🤖 AI Summary
This work addresses the challenges of modeling multimodal, multi-temporal Earth observation data with variable input lengths and the failure of existing foundation models in temporal tasks such as natural disaster risk prediction. To overcome these limitations, we propose TerraFlow, a novel approach that introduces a temporally oriented training objective to jointly model spatial, temporal, and modal dimensions.

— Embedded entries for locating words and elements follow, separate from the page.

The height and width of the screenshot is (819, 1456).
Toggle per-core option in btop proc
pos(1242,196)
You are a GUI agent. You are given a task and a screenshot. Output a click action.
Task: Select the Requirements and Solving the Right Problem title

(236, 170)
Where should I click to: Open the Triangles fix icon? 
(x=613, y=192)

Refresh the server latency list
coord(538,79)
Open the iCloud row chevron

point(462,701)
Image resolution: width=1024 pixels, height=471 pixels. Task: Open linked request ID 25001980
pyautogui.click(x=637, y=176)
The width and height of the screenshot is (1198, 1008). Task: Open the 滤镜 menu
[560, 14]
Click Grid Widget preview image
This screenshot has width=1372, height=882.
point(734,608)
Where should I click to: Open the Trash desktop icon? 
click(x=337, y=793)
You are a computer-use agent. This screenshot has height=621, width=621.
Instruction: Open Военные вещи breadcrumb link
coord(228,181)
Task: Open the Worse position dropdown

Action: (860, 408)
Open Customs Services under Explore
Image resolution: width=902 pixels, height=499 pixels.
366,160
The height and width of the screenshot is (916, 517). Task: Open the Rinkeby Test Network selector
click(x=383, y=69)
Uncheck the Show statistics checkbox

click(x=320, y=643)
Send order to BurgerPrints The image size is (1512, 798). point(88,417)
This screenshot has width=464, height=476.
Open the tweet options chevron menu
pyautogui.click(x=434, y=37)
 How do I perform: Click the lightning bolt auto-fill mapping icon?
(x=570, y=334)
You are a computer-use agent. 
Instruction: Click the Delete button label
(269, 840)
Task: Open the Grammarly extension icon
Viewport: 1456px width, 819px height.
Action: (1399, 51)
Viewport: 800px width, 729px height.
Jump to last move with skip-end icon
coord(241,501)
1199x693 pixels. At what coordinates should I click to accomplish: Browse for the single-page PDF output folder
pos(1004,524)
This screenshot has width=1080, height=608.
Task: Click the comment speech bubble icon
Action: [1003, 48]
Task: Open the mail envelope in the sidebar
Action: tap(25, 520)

TerraFlow is the first method to enable unified representation learning for variable-length multimodal Earth observation sequences through a sequence-aware architecture that effectively fuses multimodal information and captures temporal dynamics. Evaluated on the GEO-Bench-2 benchmark, TerraFlow consistently outperforms current state-of-the-art models across all temporal tasks, achieving up to a 50% improvement in F1 score and a 24% reduction in Brier score, thereby resolving the catastrophic failures of prior methods in disaster risk mapping.
📝 Abstract
We propose TerraFlow, a novel approach to multimodal, multitemporal learning for Earth observation. TerraFlow builds on temporal training objectives that enable sequence-aware learning across space, time, and modality, while remaining robust to the variable-length inputs commonly encountered in real-world Earth observation data. Our experiments demonstrate superiority of TerraFlow over state-of-the-art foundation models for Earth observation across all temporal tasks of the GEO-Bench-2 benchmark. We additionally demonstrate that TerraFlow is able to make initial steps towards deep-learning based risk map prediction for natural disasters -- a task on which other state-of-the-art foundation models frequently collapse. TerraFlow outperforms state-of-the-art foundation models by up to 50% in F1 score and 24% in Brier score.